* AVAILABLE DATA
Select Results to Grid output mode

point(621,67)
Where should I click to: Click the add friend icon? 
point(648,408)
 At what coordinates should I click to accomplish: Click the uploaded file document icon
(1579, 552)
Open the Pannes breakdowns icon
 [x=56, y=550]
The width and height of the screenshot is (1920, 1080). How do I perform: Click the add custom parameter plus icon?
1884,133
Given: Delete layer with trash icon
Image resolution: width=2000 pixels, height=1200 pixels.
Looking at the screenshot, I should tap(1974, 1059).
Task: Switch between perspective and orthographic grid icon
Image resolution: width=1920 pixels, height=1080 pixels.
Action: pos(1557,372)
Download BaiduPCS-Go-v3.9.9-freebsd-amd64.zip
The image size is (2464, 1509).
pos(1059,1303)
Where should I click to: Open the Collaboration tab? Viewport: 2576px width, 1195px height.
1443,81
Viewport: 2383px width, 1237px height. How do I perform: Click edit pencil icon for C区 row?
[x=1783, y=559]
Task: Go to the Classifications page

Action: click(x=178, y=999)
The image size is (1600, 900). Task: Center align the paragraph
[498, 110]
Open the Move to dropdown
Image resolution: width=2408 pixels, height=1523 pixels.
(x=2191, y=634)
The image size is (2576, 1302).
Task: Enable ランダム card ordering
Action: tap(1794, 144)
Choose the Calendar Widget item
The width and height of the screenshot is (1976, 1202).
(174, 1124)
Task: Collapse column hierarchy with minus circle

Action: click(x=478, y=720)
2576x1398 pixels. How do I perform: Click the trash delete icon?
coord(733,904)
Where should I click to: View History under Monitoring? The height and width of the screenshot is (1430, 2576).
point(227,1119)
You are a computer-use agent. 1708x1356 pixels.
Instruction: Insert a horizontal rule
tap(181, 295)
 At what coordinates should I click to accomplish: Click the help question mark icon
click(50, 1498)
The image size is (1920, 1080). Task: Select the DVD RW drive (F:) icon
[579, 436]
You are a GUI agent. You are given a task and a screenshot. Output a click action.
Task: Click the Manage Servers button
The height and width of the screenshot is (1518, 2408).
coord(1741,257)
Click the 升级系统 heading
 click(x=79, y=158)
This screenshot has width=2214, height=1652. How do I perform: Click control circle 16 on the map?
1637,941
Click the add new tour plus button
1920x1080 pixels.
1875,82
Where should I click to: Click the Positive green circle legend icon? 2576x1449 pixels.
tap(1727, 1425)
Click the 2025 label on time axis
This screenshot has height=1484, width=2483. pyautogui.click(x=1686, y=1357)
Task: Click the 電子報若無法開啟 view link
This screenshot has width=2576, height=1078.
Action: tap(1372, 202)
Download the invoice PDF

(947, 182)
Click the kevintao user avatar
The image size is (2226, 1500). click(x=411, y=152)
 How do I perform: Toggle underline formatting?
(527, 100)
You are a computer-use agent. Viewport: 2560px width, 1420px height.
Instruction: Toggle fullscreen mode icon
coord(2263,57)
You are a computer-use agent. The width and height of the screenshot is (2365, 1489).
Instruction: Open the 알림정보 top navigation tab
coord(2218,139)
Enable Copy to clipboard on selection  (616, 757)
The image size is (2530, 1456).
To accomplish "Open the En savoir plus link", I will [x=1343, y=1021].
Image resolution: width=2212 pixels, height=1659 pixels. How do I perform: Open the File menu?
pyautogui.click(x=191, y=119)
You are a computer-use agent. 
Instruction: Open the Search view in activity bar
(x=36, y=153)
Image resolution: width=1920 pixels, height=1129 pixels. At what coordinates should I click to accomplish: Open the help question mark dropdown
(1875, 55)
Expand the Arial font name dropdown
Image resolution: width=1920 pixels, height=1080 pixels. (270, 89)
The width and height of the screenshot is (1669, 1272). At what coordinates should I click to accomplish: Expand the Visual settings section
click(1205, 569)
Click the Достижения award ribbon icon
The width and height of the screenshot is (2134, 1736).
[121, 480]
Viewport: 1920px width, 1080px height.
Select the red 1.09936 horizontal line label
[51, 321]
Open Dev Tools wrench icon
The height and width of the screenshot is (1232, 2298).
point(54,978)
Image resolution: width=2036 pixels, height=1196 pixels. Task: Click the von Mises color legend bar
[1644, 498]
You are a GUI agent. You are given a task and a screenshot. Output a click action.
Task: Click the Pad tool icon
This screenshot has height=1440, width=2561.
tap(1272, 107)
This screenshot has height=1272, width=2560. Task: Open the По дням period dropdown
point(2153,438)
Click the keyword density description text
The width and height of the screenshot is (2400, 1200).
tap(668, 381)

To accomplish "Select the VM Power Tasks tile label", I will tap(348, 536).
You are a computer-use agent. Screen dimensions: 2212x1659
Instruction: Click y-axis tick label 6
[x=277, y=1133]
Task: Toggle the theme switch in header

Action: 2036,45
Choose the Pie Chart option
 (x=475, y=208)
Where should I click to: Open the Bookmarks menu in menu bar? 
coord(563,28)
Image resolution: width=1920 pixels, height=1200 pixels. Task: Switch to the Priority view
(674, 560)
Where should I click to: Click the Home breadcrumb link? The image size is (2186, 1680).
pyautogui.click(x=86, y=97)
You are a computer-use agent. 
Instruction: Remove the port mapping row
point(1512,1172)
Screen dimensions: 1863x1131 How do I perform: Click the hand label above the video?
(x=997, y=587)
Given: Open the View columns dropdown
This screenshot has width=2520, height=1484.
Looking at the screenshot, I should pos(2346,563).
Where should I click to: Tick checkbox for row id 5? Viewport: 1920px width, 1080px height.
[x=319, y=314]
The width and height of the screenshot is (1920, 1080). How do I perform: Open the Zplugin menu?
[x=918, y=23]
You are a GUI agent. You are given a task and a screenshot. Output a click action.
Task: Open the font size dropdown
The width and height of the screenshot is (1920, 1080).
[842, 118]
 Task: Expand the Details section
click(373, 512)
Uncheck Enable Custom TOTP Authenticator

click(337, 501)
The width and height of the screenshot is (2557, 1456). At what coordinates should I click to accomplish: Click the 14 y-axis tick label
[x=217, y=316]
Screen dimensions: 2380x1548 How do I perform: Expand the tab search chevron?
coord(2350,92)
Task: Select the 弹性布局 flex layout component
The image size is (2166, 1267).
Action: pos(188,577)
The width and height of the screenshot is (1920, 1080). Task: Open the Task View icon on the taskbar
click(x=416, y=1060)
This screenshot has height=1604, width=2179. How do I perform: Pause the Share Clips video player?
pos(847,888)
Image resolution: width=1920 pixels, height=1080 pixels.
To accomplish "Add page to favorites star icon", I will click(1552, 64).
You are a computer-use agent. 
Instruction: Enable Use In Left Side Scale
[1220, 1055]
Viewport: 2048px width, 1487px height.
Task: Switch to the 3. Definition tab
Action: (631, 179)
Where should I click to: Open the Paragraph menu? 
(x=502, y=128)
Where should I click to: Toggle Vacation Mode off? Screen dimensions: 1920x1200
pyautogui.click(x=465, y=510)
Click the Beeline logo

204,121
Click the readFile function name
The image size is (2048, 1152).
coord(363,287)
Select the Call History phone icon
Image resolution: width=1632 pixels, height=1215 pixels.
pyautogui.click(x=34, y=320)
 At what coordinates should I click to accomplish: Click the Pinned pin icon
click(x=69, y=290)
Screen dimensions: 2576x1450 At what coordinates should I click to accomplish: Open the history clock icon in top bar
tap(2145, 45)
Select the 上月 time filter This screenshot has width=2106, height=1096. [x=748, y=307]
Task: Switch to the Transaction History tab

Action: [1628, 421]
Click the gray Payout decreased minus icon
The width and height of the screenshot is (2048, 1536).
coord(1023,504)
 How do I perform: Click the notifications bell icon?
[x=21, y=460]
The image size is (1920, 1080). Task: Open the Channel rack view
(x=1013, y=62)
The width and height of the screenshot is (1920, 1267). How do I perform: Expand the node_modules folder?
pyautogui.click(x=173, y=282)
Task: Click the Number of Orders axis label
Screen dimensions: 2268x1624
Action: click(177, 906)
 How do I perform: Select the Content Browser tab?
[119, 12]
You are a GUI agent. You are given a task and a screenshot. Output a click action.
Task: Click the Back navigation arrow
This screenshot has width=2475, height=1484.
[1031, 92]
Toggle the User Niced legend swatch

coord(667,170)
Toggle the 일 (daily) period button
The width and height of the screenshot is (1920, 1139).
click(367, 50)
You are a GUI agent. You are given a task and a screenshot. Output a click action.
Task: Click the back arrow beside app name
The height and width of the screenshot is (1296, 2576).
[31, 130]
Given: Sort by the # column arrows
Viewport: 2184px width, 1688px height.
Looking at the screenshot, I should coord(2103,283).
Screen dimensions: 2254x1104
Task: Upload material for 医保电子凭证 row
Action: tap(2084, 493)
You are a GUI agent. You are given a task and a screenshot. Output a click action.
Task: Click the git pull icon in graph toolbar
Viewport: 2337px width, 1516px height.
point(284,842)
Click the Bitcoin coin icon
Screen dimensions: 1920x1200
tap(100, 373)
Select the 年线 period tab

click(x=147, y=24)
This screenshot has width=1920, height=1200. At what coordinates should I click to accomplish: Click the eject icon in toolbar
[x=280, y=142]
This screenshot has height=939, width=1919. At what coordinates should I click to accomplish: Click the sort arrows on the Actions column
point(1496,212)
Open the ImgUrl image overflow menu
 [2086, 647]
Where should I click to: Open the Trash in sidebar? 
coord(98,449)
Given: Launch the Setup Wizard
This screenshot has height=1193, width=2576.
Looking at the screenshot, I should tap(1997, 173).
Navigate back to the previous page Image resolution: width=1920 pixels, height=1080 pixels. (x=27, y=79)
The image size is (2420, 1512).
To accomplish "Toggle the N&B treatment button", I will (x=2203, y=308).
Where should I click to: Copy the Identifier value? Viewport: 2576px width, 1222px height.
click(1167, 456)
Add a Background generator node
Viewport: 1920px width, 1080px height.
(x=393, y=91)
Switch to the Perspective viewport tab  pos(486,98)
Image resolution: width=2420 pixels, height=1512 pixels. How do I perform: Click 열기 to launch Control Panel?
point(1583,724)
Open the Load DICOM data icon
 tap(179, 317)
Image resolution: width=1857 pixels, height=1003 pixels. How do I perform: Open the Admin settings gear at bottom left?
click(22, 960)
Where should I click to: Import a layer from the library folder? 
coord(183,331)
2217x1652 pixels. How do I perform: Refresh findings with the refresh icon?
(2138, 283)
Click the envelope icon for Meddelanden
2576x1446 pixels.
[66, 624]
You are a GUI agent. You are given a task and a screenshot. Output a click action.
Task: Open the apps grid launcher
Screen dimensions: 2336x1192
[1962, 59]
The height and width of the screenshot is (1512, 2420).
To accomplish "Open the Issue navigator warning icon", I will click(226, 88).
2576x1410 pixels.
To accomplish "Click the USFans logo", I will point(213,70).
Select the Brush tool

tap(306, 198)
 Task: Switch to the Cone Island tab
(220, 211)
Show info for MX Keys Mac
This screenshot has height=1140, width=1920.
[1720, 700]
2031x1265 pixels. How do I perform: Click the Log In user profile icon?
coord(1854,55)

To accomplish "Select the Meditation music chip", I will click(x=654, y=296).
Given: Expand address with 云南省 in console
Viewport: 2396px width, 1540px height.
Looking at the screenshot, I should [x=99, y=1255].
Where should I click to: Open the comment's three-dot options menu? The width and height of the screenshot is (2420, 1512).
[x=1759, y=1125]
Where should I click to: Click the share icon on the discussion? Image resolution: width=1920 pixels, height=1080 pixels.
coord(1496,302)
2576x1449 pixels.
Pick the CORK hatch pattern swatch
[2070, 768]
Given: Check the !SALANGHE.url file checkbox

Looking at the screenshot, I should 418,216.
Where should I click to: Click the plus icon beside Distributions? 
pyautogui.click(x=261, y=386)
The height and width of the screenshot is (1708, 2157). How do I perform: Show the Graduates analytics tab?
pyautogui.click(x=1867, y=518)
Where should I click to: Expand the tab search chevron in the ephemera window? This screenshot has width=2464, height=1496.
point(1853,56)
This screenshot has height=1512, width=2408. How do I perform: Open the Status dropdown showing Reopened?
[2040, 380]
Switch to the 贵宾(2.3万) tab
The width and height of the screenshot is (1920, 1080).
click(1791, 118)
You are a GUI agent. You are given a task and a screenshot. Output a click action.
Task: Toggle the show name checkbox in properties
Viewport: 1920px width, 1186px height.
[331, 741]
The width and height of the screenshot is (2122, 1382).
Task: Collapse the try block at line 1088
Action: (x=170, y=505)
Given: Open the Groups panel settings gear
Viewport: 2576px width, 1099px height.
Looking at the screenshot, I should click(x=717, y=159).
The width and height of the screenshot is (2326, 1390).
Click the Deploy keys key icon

* INSTRUCTIONS TO FOLLOW
Of the entries above, repeat exactly the lines between the line with "Click the envelope icon for Meddelanden" and the line with "Switch to the 贵宾(2.3万) tab", inclusive, and no others.

* TASK RESULT
Click the envelope icon for Meddelanden
2576x1446 pixels.
[66, 624]
You are a GUI agent. You are given a task and a screenshot. Output a click action.
Task: Open the apps grid launcher
Screen dimensions: 2336x1192
[1962, 59]
The height and width of the screenshot is (1512, 2420).
To accomplish "Open the Issue navigator warning icon", I will click(226, 88).
2576x1410 pixels.
To accomplish "Click the USFans logo", I will point(213,70).
Select the Brush tool

tap(306, 198)
 Task: Switch to the Cone Island tab
(220, 211)
Show info for MX Keys Mac
This screenshot has height=1140, width=1920.
[1720, 700]
2031x1265 pixels. How do I perform: Click the Log In user profile icon?
coord(1854,55)

To accomplish "Select the Meditation music chip", I will click(x=654, y=296).
Given: Expand address with 云南省 in console
Viewport: 2396px width, 1540px height.
Looking at the screenshot, I should [x=99, y=1255].
Where should I click to: Open the comment's three-dot options menu? The width and height of the screenshot is (2420, 1512).
[x=1759, y=1125]
Where should I click to: Click the share icon on the discussion? Image resolution: width=1920 pixels, height=1080 pixels.
coord(1496,302)
2576x1449 pixels.
Pick the CORK hatch pattern swatch
[2070, 768]
Given: Check the !SALANGHE.url file checkbox

Looking at the screenshot, I should 418,216.
Where should I click to: Click the plus icon beside Distributions? 
pyautogui.click(x=261, y=386)
The height and width of the screenshot is (1708, 2157). How do I perform: Show the Graduates analytics tab?
pyautogui.click(x=1867, y=518)
Where should I click to: Expand the tab search chevron in the ephemera window? This screenshot has width=2464, height=1496.
point(1853,56)
This screenshot has height=1512, width=2408. How do I perform: Open the Status dropdown showing Reopened?
[2040, 380]
Switch to the 贵宾(2.3万) tab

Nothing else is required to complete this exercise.